**Objective**
Copy all of the following records word for word.

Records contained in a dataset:
** BEGIN **

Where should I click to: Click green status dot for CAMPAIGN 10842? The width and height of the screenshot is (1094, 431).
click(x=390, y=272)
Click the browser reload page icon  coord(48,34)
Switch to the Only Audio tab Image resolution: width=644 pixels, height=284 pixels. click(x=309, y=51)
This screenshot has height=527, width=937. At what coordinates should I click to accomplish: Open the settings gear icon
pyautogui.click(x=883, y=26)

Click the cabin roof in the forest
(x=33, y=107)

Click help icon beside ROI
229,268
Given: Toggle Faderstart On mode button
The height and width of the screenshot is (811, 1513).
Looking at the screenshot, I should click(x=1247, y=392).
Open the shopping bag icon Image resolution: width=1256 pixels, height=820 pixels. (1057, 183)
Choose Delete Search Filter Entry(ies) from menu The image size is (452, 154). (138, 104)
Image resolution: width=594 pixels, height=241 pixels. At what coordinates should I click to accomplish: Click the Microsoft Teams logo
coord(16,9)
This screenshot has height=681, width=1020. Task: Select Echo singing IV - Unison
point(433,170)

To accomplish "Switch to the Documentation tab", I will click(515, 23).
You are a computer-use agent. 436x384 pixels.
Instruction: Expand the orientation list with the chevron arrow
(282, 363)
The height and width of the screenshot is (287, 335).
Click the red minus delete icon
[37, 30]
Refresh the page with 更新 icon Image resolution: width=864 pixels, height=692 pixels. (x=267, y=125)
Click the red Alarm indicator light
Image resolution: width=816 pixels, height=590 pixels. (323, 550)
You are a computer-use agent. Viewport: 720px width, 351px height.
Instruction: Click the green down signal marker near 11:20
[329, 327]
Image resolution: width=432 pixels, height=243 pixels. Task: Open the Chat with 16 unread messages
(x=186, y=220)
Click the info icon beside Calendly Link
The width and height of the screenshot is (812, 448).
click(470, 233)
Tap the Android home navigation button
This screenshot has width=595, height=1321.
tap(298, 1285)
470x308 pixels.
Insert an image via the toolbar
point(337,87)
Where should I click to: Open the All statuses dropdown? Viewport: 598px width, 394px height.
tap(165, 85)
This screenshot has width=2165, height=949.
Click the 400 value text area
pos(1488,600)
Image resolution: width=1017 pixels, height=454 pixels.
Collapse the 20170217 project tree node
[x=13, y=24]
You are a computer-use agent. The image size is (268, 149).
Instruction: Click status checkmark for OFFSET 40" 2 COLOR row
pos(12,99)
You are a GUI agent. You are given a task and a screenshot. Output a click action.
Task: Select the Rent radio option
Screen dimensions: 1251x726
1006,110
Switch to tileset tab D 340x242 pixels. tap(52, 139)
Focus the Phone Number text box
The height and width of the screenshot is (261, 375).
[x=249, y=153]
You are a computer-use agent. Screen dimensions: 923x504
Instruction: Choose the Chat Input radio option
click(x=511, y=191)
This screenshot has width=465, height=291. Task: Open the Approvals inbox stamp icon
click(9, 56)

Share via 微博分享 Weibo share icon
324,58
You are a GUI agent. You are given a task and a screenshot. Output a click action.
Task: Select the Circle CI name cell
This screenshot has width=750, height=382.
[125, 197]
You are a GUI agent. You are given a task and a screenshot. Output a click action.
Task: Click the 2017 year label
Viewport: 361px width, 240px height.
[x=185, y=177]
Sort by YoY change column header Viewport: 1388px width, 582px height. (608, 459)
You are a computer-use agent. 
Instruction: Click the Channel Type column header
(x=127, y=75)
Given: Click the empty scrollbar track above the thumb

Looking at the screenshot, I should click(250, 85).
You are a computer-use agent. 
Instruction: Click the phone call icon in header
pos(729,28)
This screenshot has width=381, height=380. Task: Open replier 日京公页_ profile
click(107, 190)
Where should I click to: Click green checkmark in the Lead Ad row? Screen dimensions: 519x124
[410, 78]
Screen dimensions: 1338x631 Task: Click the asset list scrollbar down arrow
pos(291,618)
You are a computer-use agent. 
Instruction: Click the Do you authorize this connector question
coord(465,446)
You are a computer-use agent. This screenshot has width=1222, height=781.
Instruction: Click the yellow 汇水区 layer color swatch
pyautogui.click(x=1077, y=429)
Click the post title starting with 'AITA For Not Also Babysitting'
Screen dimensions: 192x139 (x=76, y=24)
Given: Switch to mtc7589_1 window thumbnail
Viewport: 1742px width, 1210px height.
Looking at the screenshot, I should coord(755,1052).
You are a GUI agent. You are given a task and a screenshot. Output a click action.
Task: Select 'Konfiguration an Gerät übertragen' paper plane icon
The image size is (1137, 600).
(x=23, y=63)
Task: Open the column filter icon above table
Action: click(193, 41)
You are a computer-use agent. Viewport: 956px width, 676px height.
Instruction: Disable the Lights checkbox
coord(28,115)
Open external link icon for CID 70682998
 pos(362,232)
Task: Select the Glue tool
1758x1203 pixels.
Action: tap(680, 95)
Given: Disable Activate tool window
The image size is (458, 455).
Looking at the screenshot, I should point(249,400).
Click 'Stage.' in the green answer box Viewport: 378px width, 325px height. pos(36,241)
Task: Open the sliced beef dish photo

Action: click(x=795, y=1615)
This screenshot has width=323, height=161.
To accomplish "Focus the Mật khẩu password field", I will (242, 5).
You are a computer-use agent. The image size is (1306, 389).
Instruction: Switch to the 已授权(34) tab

** END **

**Answer in full**
Where should I click to: Click green status dot for CAMPAIGN 10842? The width and height of the screenshot is (1094, 431).
click(x=390, y=272)
Click the browser reload page icon  coord(48,34)
Switch to the Only Audio tab Image resolution: width=644 pixels, height=284 pixels. click(x=309, y=51)
This screenshot has height=527, width=937. At what coordinates should I click to accomplish: Open the settings gear icon
pyautogui.click(x=883, y=26)

Click the cabin roof in the forest
(x=33, y=107)

Click help icon beside ROI
229,268
Given: Toggle Faderstart On mode button
The height and width of the screenshot is (811, 1513).
Looking at the screenshot, I should click(x=1247, y=392).
Open the shopping bag icon Image resolution: width=1256 pixels, height=820 pixels. (1057, 183)
Choose Delete Search Filter Entry(ies) from menu The image size is (452, 154). (138, 104)
Image resolution: width=594 pixels, height=241 pixels. At what coordinates should I click to accomplish: Click the Microsoft Teams logo
coord(16,9)
This screenshot has height=681, width=1020. Task: Select Echo singing IV - Unison
point(433,170)

To accomplish "Switch to the Documentation tab", I will click(515, 23).
You are a computer-use agent. 436x384 pixels.
Instruction: Expand the orientation list with the chevron arrow
(282, 363)
The height and width of the screenshot is (287, 335).
Click the red minus delete icon
[37, 30]
Refresh the page with 更新 icon Image resolution: width=864 pixels, height=692 pixels. (x=267, y=125)
Click the red Alarm indicator light
Image resolution: width=816 pixels, height=590 pixels. (323, 550)
You are a computer-use agent. Viewport: 720px width, 351px height.
Instruction: Click the green down signal marker near 11:20
[329, 327]
Image resolution: width=432 pixels, height=243 pixels. Task: Open the Chat with 16 unread messages
(x=186, y=220)
Click the info icon beside Calendly Link
The width and height of the screenshot is (812, 448).
click(470, 233)
Tap the Android home navigation button
This screenshot has width=595, height=1321.
tap(298, 1285)
470x308 pixels.
Insert an image via the toolbar
point(337,87)
Where should I click to: Open the All statuses dropdown? Viewport: 598px width, 394px height.
tap(165, 85)
This screenshot has width=2165, height=949.
Click the 400 value text area
pos(1488,600)
Image resolution: width=1017 pixels, height=454 pixels.
Collapse the 20170217 project tree node
[x=13, y=24]
You are a computer-use agent. The image size is (268, 149).
Instruction: Click status checkmark for OFFSET 40" 2 COLOR row
pos(12,99)
You are a GUI agent. You are given a task and a screenshot. Output a click action.
Task: Select the Rent radio option
Screen dimensions: 1251x726
1006,110
Switch to tileset tab D 340x242 pixels. tap(52, 139)
Focus the Phone Number text box
The height and width of the screenshot is (261, 375).
[x=249, y=153]
You are a computer-use agent. Screen dimensions: 923x504
Instruction: Choose the Chat Input radio option
click(x=511, y=191)
This screenshot has width=465, height=291. Task: Open the Approvals inbox stamp icon
click(9, 56)

Share via 微博分享 Weibo share icon
324,58
You are a GUI agent. You are given a task and a screenshot. Output a click action.
Task: Select the Circle CI name cell
This screenshot has width=750, height=382.
[125, 197]
You are a GUI agent. You are given a task and a screenshot. Output a click action.
Task: Click the 2017 year label
Viewport: 361px width, 240px height.
[x=185, y=177]
Sort by YoY change column header Viewport: 1388px width, 582px height. (608, 459)
You are a computer-use agent. 
Instruction: Click the Channel Type column header
(x=127, y=75)
Given: Click the empty scrollbar track above the thumb

Looking at the screenshot, I should click(250, 85).
You are a computer-use agent. 
Instruction: Click the phone call icon in header
pos(729,28)
This screenshot has width=381, height=380. Task: Open replier 日京公页_ profile
click(107, 190)
Where should I click to: Click green checkmark in the Lead Ad row? Screen dimensions: 519x124
[410, 78]
Screen dimensions: 1338x631 Task: Click the asset list scrollbar down arrow
pos(291,618)
You are a computer-use agent. 
Instruction: Click the Do you authorize this connector question
coord(465,446)
You are a computer-use agent. This screenshot has width=1222, height=781.
Instruction: Click the yellow 汇水区 layer color swatch
pyautogui.click(x=1077, y=429)
Click the post title starting with 'AITA For Not Also Babysitting'
Screen dimensions: 192x139 (x=76, y=24)
Given: Switch to mtc7589_1 window thumbnail
Viewport: 1742px width, 1210px height.
Looking at the screenshot, I should coord(755,1052).
You are a GUI agent. You are given a task and a screenshot. Output a click action.
Task: Select 'Konfiguration an Gerät übertragen' paper plane icon
The image size is (1137, 600).
(x=23, y=63)
Task: Open the column filter icon above table
Action: click(193, 41)
You are a computer-use agent. Viewport: 956px width, 676px height.
Instruction: Disable the Lights checkbox
coord(28,115)
Open external link icon for CID 70682998
 pos(362,232)
Task: Select the Glue tool
1758x1203 pixels.
Action: tap(680, 95)
Given: Disable Activate tool window
The image size is (458, 455).
Looking at the screenshot, I should point(249,400).
Click 'Stage.' in the green answer box Viewport: 378px width, 325px height. pos(36,241)
Task: Open the sliced beef dish photo

Action: click(x=795, y=1615)
This screenshot has width=323, height=161.
To accomplish "Focus the Mật khẩu password field", I will (242, 5).
You are a computer-use agent. The image size is (1306, 389).
Instruction: Switch to the 已授权(34) tab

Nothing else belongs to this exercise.